**Brief**
For the records below, please print exactly and only the lines from the one with "This screenshot has" down to the one with "The image size is (1005, 638).", both ends included, omitting the pictures.
[[ The records, beginning ]]
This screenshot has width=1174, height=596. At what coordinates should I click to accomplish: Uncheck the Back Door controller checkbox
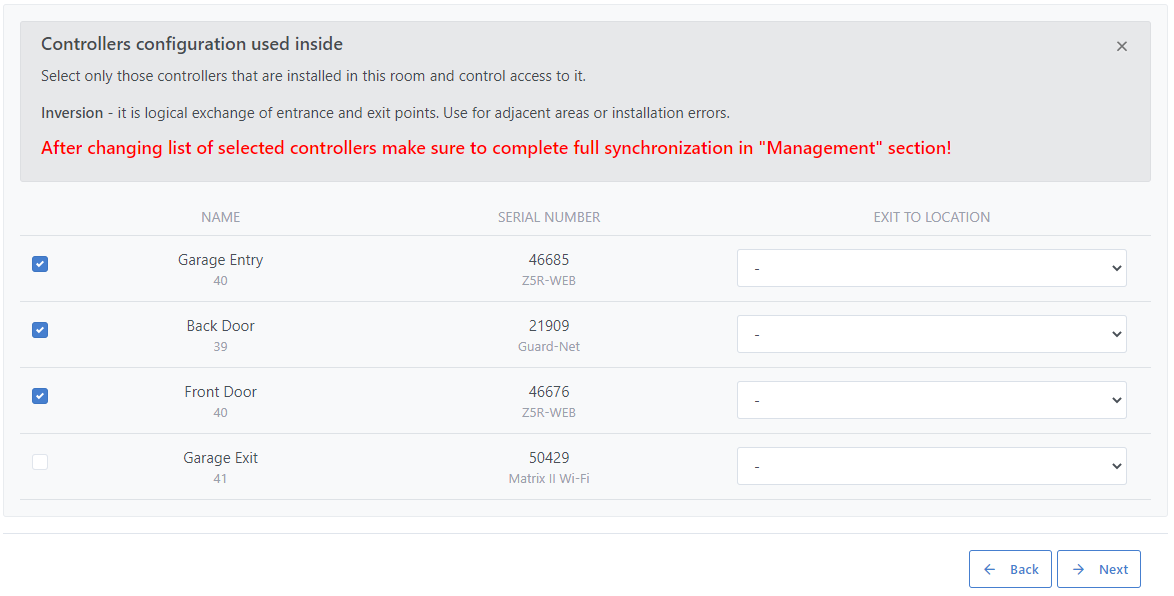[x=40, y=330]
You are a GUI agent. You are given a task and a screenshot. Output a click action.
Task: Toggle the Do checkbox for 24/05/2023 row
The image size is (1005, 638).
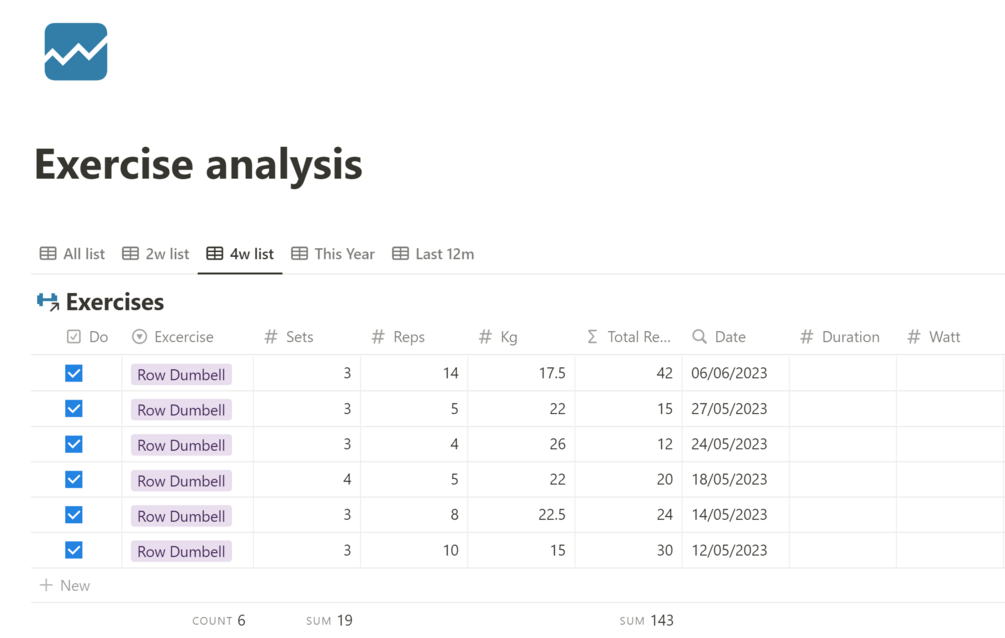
[[ The records, end ]]
[[ The records, beginning ]]
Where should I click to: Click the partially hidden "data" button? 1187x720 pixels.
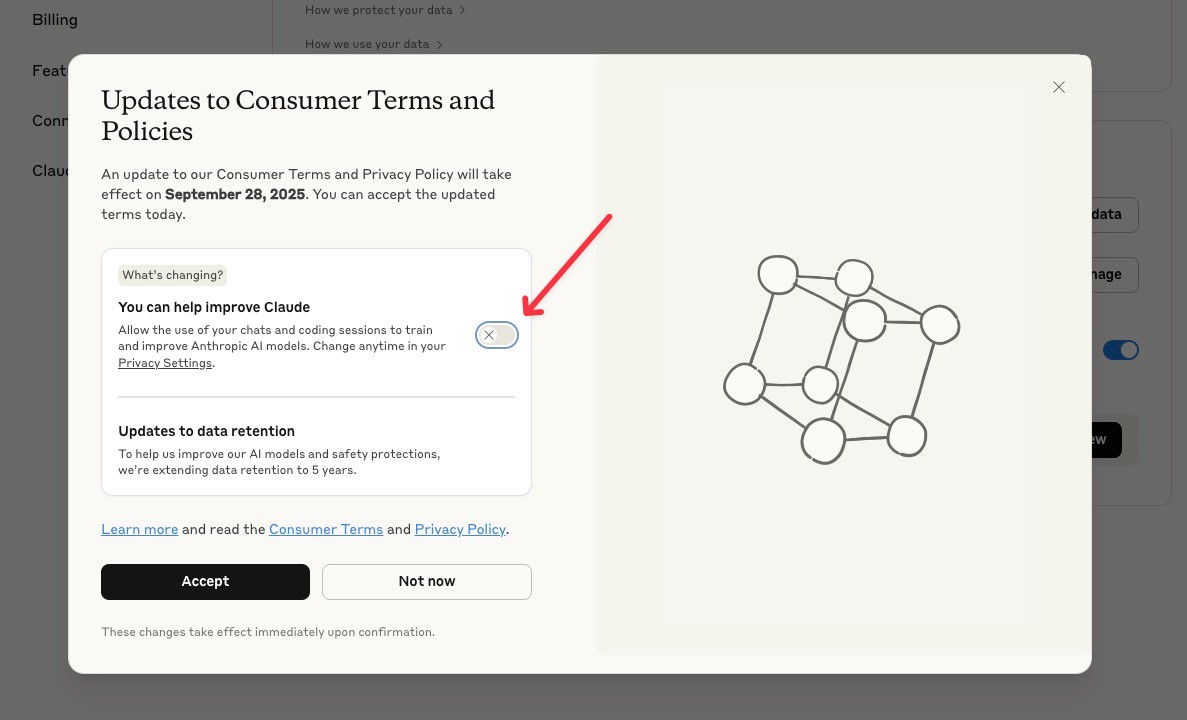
[[ The records, end ]]
**Reply to the task**
This screenshot has width=1174, height=596. At what coordinates should I click to accomplish: Uncheck the Back Door controller checkbox
[x=40, y=330]
You are a GUI agent. You are given a task and a screenshot. Output a click action.
Task: Toggle the Do checkbox for 24/05/2023 row
The image size is (1005, 638).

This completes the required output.